Reed Smith In-depth

Last year, we reported on a decision of the Singapore High Court (the SHC) in the case of UniCredit Bank AG v. Glencore Singapore Pte Ltd [2022] SGHC 263. The case concerned issues relating to (i) the legitimacy of circular commodity sales transactions; (ii) representations made to issuing banks in connection with letters of indemnity; and (iii) the disclosure obligations when presenting documents for payment under letters of credit. Since then, UniCredit Bank AG (the Bank) brought an appeal in the Singapore Court of Appeal (the CoA). It appealed against the SHC’s dismissal of the Bank’s claim in the tort of deceit in relation to the relevant letter of credit (the LC) and the letter of indemnity (the LOI).

This alert summarises the decision and the reasons why the CoA in UniCredit Bank AG v. Glencore Singapore Pte Ltd [2023] SGCA 41 dismissed the Bank’s appeal and found in favour of Glencore Singapore Pte Ltd (Glencore). 

Factual background

The key facts relevant to the appeal are summarised below. A more detailed factual background can be found in our previous client alert.

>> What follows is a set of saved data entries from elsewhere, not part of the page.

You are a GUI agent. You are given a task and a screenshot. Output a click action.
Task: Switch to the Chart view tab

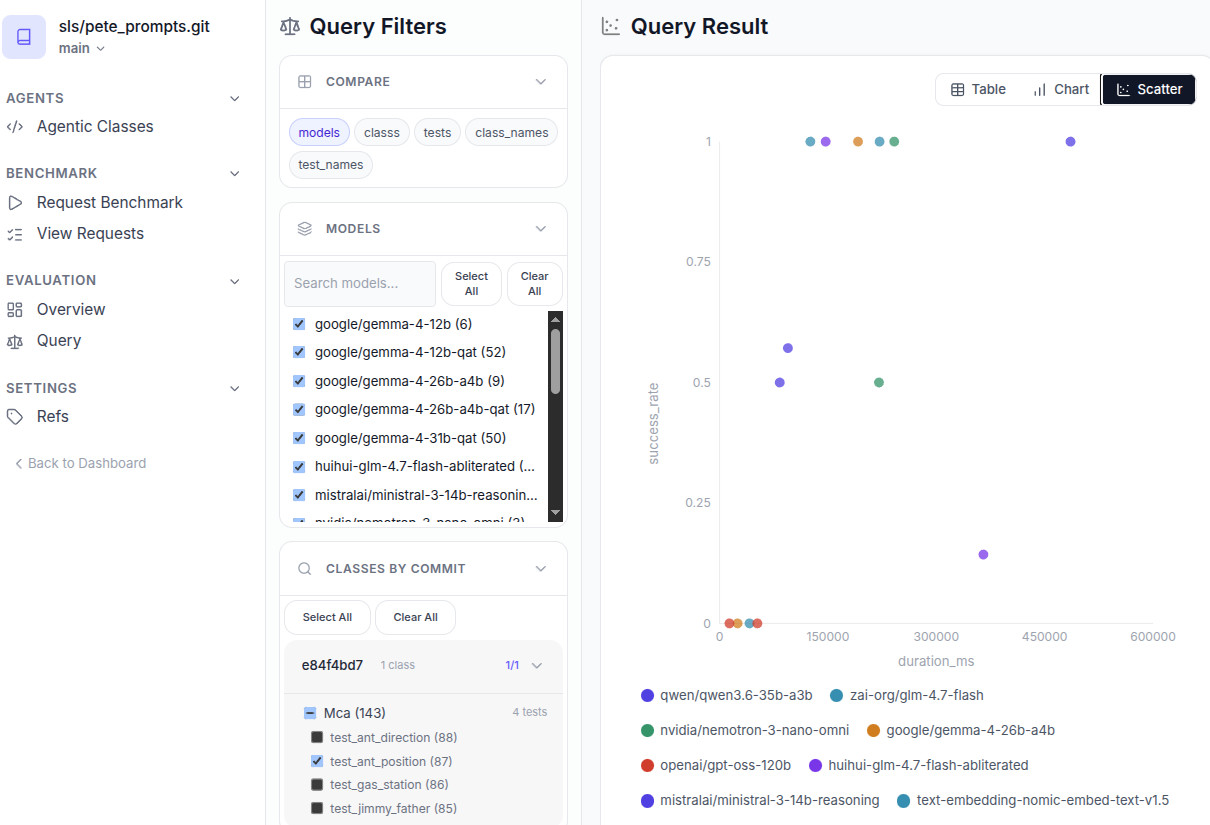pyautogui.click(x=1061, y=89)
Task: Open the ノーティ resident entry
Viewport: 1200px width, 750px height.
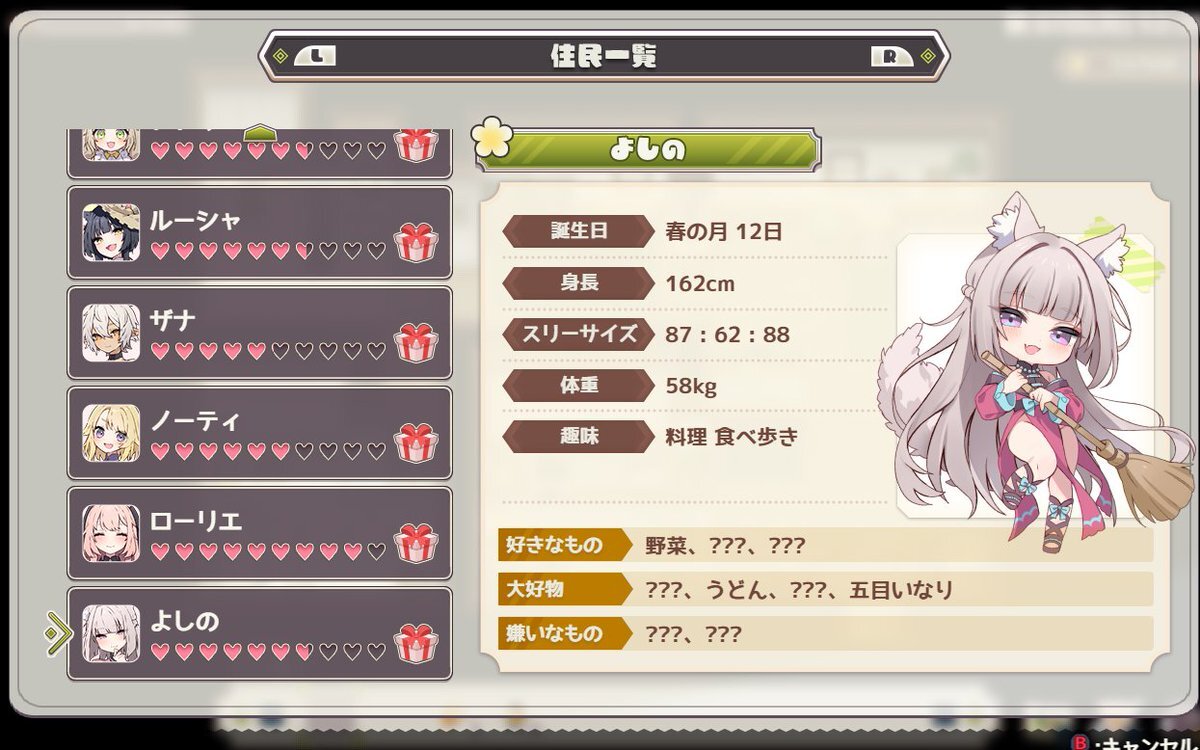Action: click(259, 433)
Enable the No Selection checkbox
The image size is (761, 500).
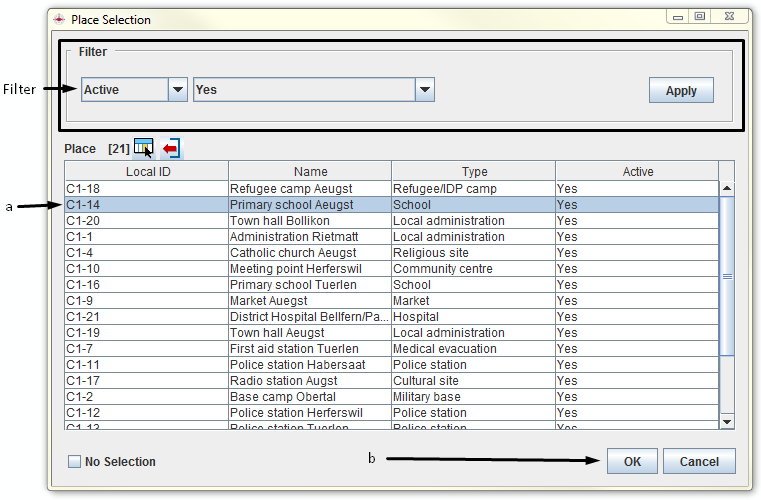coord(74,462)
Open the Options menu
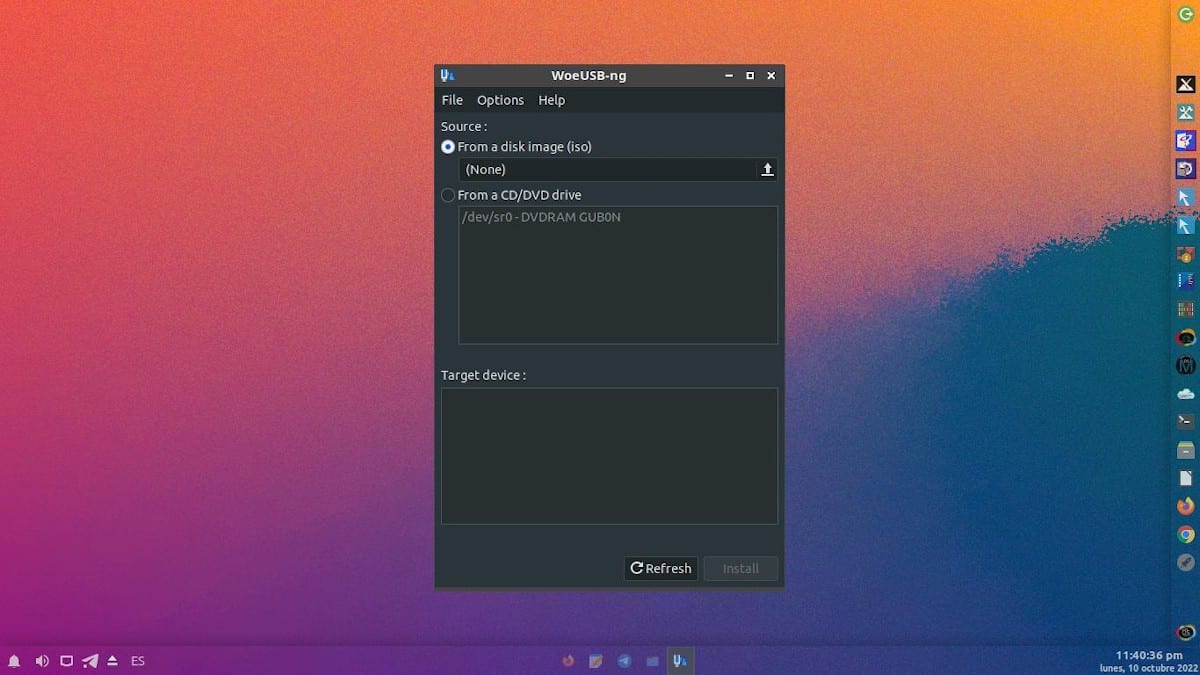 (500, 100)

  • On 27 November 2019, Hin Leong Trading (Pte) Ltd (Hin Leong) entered simultaneous sale and buyback transactions with Glencore (under the Sale Contract and the Buyback Contract, respectively) for a cargo of high-sulphur fuel oil. To finance its purchase, Hin Leong applied for an irrevocable LC from the Bank on the same day.
  • On 28 November 2019, Hin Leong submitted a revised LC application to the Bank providing a copy of the Sale Contract and informing it that the cargo was “unsold”. This statement was untrue as, at the time, Hin Leong had already contracted to sell the cargo back to Glencore.
  • On 29 November 2019, the Bank issued an LC subject to the Uniform Customs and Practice for Documentary Credits (2007 Revision) to Glencore. The LC contained a term that allowed Glencore to present a signed commercial invoice and an LOI (in the form stipulated in the LC) in lieu of original bills of lading (BLs) in return for payment.
  • On 2 December 2019, Glencore presented a commercial invoice under the Sale Contract and an LOI addressed to Hin Leong in the format prescribed by the LC to the Bank for payment under the LC; the Bank paid Glencore on 3 December 2019.
  • Up until early March 2020, Hin Leong maintained that the cargo was “unsold” when questioned by the Bank.
  • On 8 March 2021, Hin Leong became insolvent and entered liquidation. The Bank was unable to recover the monies paid to Glencore or any form of securities in relation to the cargo from Hin Leong. Instead, it sought to recover, from Glencore, the payment which it had made under the LC.